Singleton was also indicted on a contempt charge in the Lloyd case after she refused to testify before a grand jury there and was later charged with conspiracy to commit accessory after the fact to murder. That charge is based on the allegation that she helped Wallace flee to Florida after Lloyd’s killing.

Prosecutors allege that the deaths of de Abreu and Furtado were the result of a chance encounter with Hernandez at a nightclub in Boston’s theater district. According to prosecutors, de Abreu accidentally bumped into Hernandez on the dance floor, spilling the player’s drink.

Hernandez allegedly seethed, and later saw de Abreu, Furtado and three of their friends leaving the club, followed them and then pulled up next to them at a stop light. There, prosecutors allege that Hernandez opened fire with a .38-caliber revolver, then sped off after killing de Abreu and Furtado and wounding a man in the back seat of their car.

The case was unsolved for nearly a year.

Then, Hernandez is alleged to have orchestrated the murder of Lloyd. He allegedly summoned Ortiz and Wallace from Bristol, his hometown, to his North Attleboro mansion at the same time he was making arrangements to pick up Lloyd to go out.
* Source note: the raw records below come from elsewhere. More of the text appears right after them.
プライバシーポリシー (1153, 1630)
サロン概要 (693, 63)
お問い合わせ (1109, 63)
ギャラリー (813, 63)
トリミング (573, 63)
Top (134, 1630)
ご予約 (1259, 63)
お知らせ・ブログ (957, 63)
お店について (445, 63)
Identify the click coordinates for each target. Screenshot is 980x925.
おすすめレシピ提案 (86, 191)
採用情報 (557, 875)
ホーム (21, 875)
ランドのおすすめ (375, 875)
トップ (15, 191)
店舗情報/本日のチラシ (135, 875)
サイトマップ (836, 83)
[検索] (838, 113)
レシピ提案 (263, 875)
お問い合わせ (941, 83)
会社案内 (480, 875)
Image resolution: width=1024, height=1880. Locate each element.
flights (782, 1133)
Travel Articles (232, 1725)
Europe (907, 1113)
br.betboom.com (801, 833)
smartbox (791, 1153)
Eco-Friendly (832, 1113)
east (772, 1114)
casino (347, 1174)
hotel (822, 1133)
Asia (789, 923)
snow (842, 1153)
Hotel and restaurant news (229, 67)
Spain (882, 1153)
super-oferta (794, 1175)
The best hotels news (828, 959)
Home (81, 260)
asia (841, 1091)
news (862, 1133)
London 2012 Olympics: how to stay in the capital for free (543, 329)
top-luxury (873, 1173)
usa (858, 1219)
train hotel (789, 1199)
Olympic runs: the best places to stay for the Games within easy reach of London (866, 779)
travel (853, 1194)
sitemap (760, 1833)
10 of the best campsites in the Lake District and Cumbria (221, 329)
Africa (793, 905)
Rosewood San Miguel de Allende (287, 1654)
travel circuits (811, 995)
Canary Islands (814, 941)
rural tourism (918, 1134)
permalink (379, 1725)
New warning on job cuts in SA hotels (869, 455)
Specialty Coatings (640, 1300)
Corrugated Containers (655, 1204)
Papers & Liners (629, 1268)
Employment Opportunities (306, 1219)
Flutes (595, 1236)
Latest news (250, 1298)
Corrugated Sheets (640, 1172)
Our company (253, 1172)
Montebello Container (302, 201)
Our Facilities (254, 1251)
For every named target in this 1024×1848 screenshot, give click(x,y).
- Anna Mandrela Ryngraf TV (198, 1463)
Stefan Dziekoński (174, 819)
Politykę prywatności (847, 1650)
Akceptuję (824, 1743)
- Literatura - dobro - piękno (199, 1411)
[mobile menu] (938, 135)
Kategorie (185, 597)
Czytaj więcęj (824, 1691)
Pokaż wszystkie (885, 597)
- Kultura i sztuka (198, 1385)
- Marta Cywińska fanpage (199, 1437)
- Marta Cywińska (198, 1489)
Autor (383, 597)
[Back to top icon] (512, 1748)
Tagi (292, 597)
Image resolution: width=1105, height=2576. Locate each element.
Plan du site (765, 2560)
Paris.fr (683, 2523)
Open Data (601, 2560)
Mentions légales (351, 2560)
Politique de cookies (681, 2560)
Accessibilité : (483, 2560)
Hernandez is alleged to have driven Ortiz and Wallace to Boston, where they picked up Lloyd, before returning to North Attleboro and pulling into a secluded field in an industrial park.

There, Lloyd was shot and killed with what is believed to have been a .45-caliber Glock handgun.

Hernandez has pleaded not guilty to all of the criminal charges against him. He is scheduled to be in court in Lloyd’s case on June 10 and in the Boston case on June 24.